Quando li Precisamos falar sobre o Kevin, um dos melhores da vida, vi que Lionel Shriver era uma escritora única. Meu pensamento constante ao passar de páginas era "essa viada arrasa". Além de escrever estrogonoficamente bem, Shriver é extremamente honesta, inteligente e crítica, nos entregando uma história densa, feita para incomodar, cuja crueza revela personagens muito plausíveis.
Em "Grande irmão", a história é narrada em primeira pessoa pela protagonista Pandora, uma bem sucedida empreendedora que recebe o irmão mais velho Edison em casa, antes um conhecido pianista de jazz em Nova York, que agora está falido e sem ter onde morar. Desleixado e pesando 100 kg a mais desde a última vez que se viram, Edison causa espanto em Pandora e principalmente em Fletcher, seu marido sistemático, que começa a não gostar nada do desenrolar da situação.
Como dá pra deduzir pela sinopse, o livro aborda bastante a questão da obesidade e a gordofobia.
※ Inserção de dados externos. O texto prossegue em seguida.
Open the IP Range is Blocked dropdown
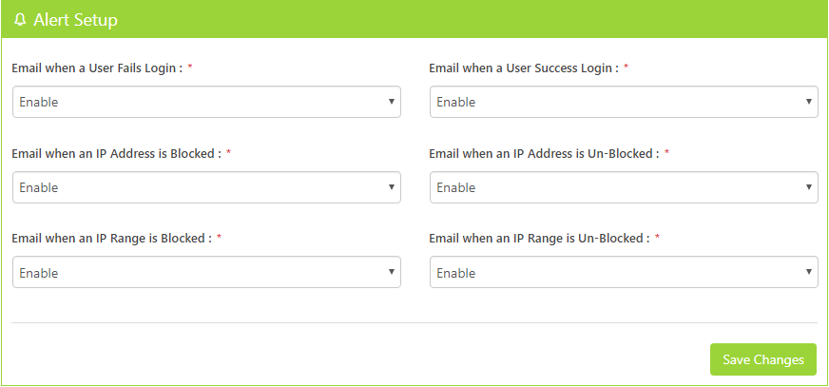829x387 pixels. (206, 273)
Ao mesmo tempo em que os preconceitos sofridos por Edison nos chocam, são coisas muito comuns no dia a dia de muita gente e que não conseguimos enxergar, tornando-as uma violência banalizada. Não é à toa que o título original – Big Brother – faça referência a essa espécie de vigilância sobre a vida dos outros. Em meio a isso, assim como em Precisamos falar sobre o Kevin, tive sentimentos mistos em relação às personagens; Shriver não as cria para que necessariamente gostemos delas, e sim para que nos identifiquemos com algumas atitudes e pensamentos e, então, passemos a refletir.
Fiquei maravilhada, desconfortável e triste com "Grande irmão". Mergulhei de cabeça na história e me coloquei no lugar daquela família diante das mudanças e reviravoltas que a figura de Edison traz. A discussão em torno de sua obesidade é recheada com outras questões ao longo da narrativa: a relação entre irmãos, as amarras de um casamento, a forma como encaramos a comida, a aparência acima de tudo, vaidade, fama e a própria fome. Nós temos fome de quê? De preencher um vazio que existe em cada um de nós? Por que procuramos tantas maneiras de saciá-la?
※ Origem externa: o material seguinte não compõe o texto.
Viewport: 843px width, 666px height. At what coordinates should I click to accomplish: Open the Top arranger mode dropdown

Ao final do livro, eu suspeitava que viria um grande BUM! pra me fazer sacolejar e soltar um "puta merda". Não me enganei. Talvez essa seja a marca de Shriver e, por isso, desconfio que o objetivo dela ao escrever não seja conquistar nossos corações da maneira mais convencional pra um autor que busca sucesso. É provável que você fique irritado, chateado ou até se sinta enganado, mas certamente passará a última página sendo uma pessoa diferente daquela quando abriu a capa pela primeira vez.
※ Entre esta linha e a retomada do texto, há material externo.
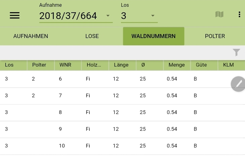Click the Menge column header
This screenshot has width=245, height=161.
(176, 65)

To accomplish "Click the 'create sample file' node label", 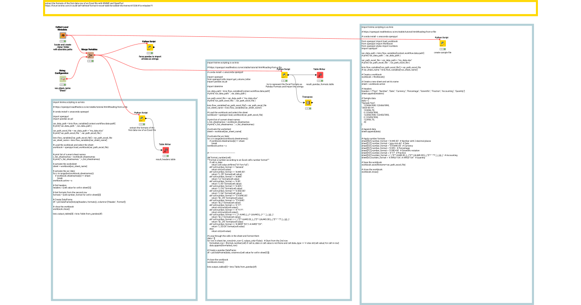I will 443,52.
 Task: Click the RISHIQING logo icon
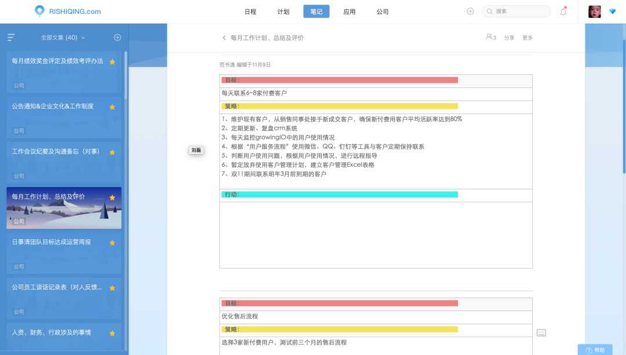click(39, 11)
- Peço desculpas por tê-lo chamado de gordo.
(…)
– Escute, cara, sei que sou gordo – falou Edison, enfim dirigindo-se diretamente a Fletcher. – Mas, do jeito que você fala, é como se eu fosse lixo. Não é uma descrição, mas um veredicto. Como se eu fosse uma abominação, a fonte de todo o mal e toda a podridão do universo. Eu como demais, mas não matei ninguém. Não sou pedófilo. Nem roubei a sua carteira, cara.
- (...) Quando as pessoas ficam transtornadas, elas dizem coisas da boca para a fora.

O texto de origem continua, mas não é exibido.